In this context, “resources” refer to items such as the HTML file (this file defines the layout of a web page), the CSS file (this file provides graphic design aspects for the elements of an HTML file), JavaScript files (these code files are responsible for making a web page interactive), image files, video files, etc. This is achieved by a client sending a request for these resources. The server will parse the request and provide a response that includes the resources requested.
You can conceptualize HTTP as a visit to a restaurant. You tell the waiter (the browser) your order. The waiter writes down what you want on an order slip (the request). This order slip is then given to the chef in the kitchen (the server). The chef combines all the ingredients (resources) relevant to your order to make and serve you your dish (the response). Now, take some bytes (pun intended).
What is Burp Suite used for?
Burp Suite is an HTTP interception proxy tool that acts as an intermediary between your browser and a website. Any requests generated by your browser and the responses it receives first pass through Burp Suite before reaching their intended recipient. This means hackers can intercept and modify requests and responses before forwarding them to a server or before they are rendered by a browser, respectively.
With Burp Suite, you can change both the order slip and the dish you receive, unbeknownst to both the waiter and the chef. Get yourself that ribeye for the price of a kids’ grilled cheese meal.
Until now, you have assumed the intended end user role when using web applications. Intended behavior is predictable behavior, and predictable user interactions are much easier to defend against. With Burp Suite, you’re now able to use web applications in an unintended manner by altering what is sent and received.
Burp Suite: Installation
There are three different subscription tiers for the product, but we’ll cover the free Community Edition in this article.

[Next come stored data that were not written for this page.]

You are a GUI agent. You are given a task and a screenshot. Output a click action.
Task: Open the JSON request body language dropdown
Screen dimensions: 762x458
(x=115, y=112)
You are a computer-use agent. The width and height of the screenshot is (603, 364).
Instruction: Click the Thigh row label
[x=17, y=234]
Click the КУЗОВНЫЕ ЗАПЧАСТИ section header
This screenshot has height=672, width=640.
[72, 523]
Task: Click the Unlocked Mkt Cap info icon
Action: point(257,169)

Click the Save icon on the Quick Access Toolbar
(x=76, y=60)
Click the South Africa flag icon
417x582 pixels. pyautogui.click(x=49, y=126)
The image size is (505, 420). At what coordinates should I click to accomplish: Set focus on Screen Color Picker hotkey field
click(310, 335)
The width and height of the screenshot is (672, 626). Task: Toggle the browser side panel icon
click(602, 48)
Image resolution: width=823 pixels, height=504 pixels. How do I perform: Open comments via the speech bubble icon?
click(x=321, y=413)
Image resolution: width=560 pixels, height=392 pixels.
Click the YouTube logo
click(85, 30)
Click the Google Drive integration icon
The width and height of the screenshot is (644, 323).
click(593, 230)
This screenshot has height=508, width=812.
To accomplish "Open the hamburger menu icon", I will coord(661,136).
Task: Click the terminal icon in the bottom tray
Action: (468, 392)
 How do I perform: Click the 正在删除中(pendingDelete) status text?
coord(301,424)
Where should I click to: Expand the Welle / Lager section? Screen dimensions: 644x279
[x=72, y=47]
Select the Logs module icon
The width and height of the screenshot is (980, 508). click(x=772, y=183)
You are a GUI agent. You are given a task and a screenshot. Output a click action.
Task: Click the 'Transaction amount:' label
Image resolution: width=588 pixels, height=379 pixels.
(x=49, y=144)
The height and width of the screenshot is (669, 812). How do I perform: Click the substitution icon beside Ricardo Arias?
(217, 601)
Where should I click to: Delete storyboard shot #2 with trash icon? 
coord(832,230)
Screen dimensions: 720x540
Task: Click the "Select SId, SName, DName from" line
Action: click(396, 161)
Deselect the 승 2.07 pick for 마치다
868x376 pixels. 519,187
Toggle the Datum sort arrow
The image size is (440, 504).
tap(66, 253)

To install Burp Suite Community Edition, visit https://portswigger.net/burp/releases#community and download the latest release for your operating system. Once downloaded, run the installation and proceed through the installation wizard.
FoxyProxy
By default, Burp’s proxy server listens for incoming browser connections on your computer on port 8080. To do this, browser settings must be configured to use Burp Suite. This requires additional steps using an extension called FoxyProxy.
To install and configure FoxyProxy, follow these steps:
- Download the extension for Firefox or Chrome.
- Select “Options,” the “Proxy” tab, and then click the “Add” button.
- Enter any “Title” you want to name the proxy. For the “Hostname,” enter the localhost address of 127.0.0.1 and for the “Port,” enter 8080.
4. By clicking on the FoxyProxy icon at the top right-hand corner of both browsers, you can now toggle the proxy on and off.
Burp Suite: Configuration
The secure version of HTTP is HTTP Secure (HTTPS). The unsecure version sends data in its human-readable plaintext form. This is a security issue because anyone that intercepts a request or response can view any sensitive information. HTTPS solves this issue by establishing a secure, encrypted connection between your browser and a website.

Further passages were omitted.